◆ WHAT YOU HAVE TO DO
Scan the records for "Oscar". Report each line that includes it.

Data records
************
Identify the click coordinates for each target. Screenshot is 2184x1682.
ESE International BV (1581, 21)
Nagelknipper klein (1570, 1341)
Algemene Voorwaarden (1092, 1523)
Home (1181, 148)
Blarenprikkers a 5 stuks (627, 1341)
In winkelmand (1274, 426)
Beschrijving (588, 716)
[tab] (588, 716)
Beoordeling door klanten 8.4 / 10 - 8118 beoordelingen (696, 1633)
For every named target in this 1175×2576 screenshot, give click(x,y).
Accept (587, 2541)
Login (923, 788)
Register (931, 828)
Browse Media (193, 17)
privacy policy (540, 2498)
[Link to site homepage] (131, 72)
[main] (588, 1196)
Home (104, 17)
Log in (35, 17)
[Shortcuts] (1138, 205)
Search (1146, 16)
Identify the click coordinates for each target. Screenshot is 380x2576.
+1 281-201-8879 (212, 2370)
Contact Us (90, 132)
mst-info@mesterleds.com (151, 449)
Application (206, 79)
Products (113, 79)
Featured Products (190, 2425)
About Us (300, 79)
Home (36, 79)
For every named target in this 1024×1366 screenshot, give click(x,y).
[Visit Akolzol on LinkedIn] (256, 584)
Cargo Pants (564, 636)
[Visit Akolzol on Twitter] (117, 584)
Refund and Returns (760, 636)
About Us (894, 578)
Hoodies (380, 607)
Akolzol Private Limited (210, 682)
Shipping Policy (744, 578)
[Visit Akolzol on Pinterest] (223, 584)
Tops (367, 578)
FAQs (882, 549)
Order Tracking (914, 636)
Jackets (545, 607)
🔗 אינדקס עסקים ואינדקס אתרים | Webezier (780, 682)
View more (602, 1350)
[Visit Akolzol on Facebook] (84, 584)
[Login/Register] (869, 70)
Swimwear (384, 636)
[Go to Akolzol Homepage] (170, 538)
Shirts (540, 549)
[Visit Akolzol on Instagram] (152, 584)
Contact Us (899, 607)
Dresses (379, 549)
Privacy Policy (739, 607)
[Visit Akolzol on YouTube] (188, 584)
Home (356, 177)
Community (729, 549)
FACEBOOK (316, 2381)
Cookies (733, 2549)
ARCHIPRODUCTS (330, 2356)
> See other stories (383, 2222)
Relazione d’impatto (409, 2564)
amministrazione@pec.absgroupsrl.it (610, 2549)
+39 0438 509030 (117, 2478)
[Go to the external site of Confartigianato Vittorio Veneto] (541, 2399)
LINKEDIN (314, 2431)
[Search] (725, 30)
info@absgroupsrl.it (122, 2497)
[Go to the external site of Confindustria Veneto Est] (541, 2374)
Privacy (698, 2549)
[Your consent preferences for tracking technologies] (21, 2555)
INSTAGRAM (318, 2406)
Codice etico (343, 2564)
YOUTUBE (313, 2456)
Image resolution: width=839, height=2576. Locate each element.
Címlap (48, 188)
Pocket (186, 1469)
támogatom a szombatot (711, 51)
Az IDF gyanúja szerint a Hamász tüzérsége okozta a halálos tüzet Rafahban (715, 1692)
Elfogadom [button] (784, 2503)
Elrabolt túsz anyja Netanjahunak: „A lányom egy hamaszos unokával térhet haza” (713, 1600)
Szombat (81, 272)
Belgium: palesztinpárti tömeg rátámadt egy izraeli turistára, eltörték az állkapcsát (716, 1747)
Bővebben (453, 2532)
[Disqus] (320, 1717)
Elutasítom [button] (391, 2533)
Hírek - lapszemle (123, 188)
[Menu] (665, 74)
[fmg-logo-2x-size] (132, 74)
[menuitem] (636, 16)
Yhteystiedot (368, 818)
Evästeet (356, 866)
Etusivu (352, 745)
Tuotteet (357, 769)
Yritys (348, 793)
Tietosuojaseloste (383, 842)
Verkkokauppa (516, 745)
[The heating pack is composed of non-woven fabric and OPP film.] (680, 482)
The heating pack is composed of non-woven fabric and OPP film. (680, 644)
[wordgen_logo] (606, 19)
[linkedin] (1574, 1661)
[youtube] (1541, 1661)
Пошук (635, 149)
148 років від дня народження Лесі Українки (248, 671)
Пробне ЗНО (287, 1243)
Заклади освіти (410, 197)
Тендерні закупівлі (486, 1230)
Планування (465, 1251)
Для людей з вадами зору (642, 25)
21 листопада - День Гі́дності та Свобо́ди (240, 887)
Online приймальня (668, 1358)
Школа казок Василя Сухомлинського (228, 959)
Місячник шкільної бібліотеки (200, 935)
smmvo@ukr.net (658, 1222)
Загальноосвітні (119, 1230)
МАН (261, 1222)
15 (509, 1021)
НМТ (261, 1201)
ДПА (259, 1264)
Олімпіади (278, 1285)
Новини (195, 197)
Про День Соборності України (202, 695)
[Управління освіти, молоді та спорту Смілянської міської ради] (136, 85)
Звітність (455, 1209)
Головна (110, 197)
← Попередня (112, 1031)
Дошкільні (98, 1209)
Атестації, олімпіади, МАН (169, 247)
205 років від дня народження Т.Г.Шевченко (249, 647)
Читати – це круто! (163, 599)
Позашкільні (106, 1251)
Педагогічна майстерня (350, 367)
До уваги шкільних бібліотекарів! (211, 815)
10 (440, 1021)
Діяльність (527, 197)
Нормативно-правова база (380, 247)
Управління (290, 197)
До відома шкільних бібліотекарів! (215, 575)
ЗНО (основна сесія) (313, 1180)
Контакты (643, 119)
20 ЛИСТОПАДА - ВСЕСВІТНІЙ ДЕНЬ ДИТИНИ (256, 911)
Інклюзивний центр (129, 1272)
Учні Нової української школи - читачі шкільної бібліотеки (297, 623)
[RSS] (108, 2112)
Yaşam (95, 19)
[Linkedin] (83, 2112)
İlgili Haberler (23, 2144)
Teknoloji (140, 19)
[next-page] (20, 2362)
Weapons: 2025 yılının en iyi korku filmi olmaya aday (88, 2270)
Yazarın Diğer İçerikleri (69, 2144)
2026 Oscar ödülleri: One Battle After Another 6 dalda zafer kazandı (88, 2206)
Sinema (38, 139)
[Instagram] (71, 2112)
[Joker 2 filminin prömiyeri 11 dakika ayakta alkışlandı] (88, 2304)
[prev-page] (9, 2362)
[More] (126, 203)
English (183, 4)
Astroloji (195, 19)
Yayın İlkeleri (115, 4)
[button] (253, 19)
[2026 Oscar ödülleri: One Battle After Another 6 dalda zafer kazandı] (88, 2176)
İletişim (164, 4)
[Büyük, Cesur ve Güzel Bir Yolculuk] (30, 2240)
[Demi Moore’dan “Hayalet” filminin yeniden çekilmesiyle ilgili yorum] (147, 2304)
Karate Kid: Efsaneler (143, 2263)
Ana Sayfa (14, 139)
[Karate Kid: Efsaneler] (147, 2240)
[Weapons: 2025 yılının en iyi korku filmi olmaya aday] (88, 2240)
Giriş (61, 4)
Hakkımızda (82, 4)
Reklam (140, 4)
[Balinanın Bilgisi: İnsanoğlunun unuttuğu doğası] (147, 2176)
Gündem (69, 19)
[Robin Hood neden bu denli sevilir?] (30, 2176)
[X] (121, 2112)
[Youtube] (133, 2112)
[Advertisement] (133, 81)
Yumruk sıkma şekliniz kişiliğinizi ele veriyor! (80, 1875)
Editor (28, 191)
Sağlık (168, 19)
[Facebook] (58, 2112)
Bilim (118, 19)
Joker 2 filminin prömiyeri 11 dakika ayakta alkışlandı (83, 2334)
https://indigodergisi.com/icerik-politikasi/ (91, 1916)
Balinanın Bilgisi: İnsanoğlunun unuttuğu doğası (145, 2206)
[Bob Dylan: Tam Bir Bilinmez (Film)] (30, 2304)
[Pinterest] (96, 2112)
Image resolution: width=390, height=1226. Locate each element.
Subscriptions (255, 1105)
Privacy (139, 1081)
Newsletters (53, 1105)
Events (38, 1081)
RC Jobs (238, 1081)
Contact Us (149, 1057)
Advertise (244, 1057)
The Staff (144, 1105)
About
************
◆ ANSWER TO THIS EXERCISE
2026 Oscar ödülleri: One Battle After Another 6 dalda zafer kazandı (88, 2206)
[2026 Oscar ödülleri: One Battle After Another 6 dalda zafer kazandı] (88, 2176)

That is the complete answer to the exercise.